▸ Work instructions
Retype the records word for word, starting at the line containing "Task: Select the 'Un' radio button" and ending after the line containing "Action: pos(8,59)".

• • •

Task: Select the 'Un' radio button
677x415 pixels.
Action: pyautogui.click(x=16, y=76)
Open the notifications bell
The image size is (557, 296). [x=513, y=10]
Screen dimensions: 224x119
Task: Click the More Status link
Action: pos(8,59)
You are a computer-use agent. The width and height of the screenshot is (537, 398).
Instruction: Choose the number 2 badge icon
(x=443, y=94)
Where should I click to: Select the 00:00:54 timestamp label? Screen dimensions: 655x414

• • •

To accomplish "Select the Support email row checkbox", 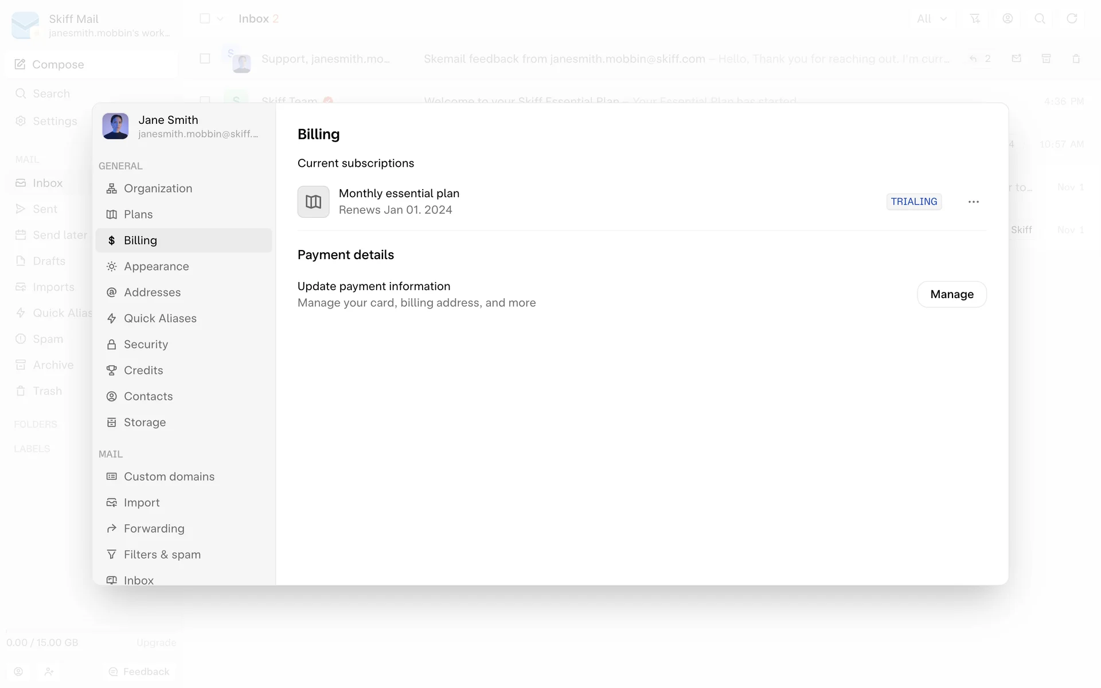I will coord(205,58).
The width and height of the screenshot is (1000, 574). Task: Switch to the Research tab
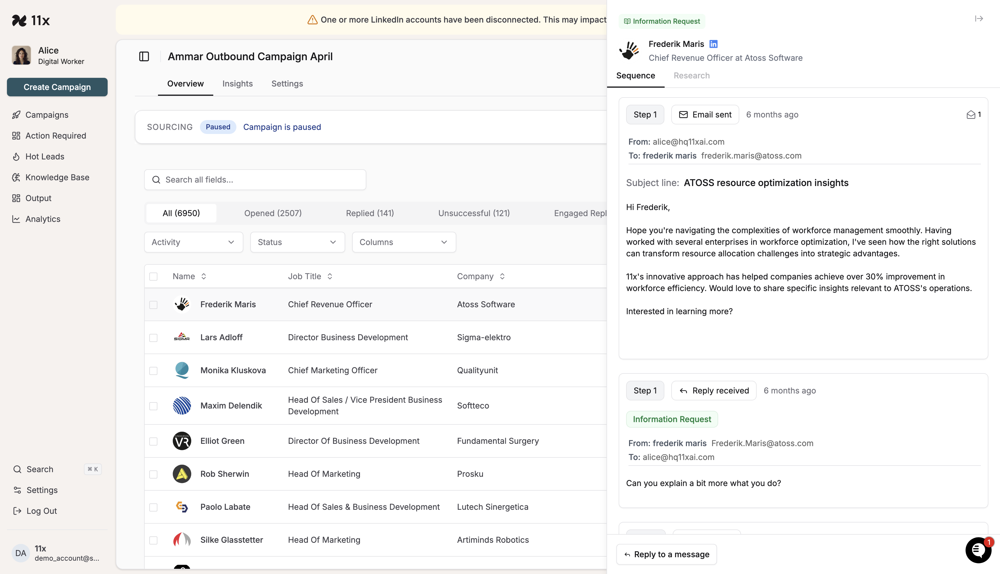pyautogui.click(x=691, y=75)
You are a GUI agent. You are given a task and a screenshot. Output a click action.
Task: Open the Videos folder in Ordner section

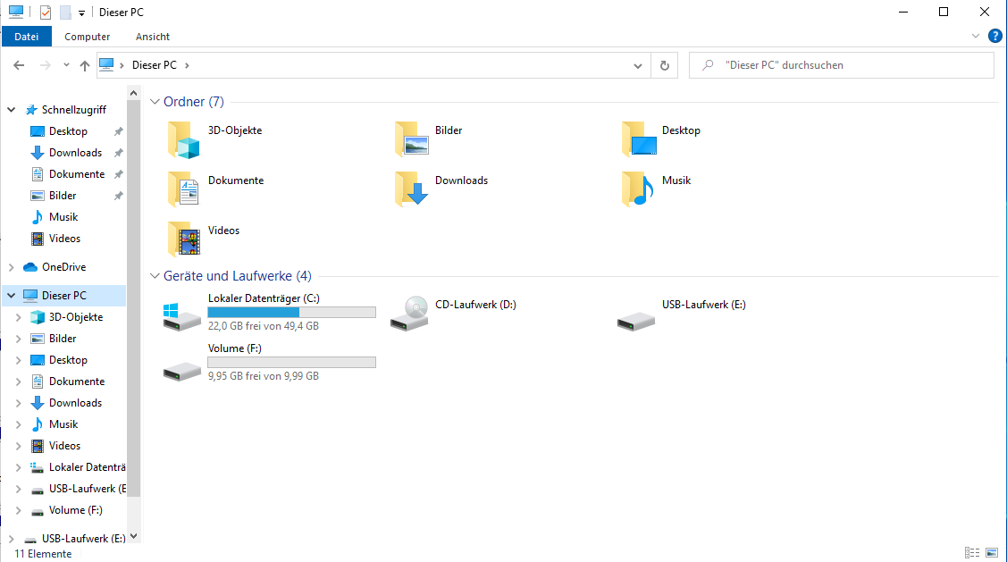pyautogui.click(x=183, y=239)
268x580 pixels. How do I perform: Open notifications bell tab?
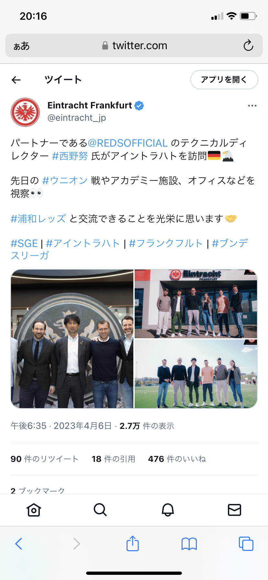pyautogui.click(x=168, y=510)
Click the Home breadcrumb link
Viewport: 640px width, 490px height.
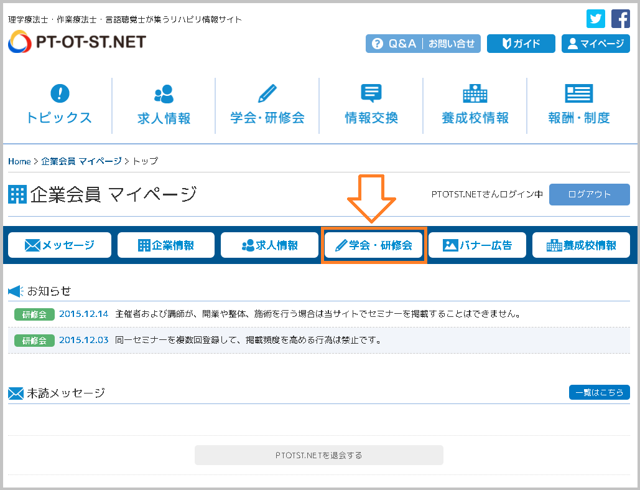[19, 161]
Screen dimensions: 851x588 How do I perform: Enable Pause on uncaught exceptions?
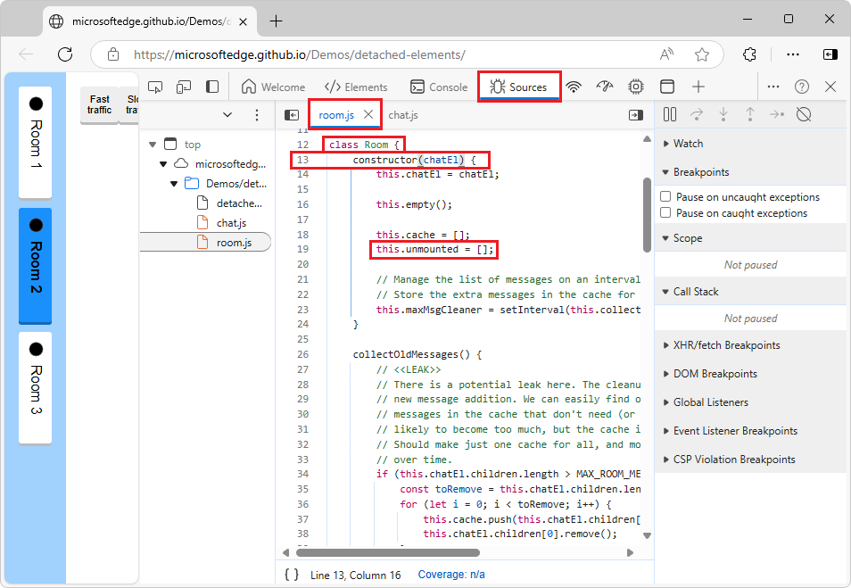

• • •

▸ Solution below
Task: Select the 'Un' radio button
677x415 pixels.
Action: pyautogui.click(x=16, y=76)
Open the notifications bell
The image size is (557, 296). [x=513, y=10]
Screen dimensions: 224x119
Task: Click the More Status link
Action: pos(8,59)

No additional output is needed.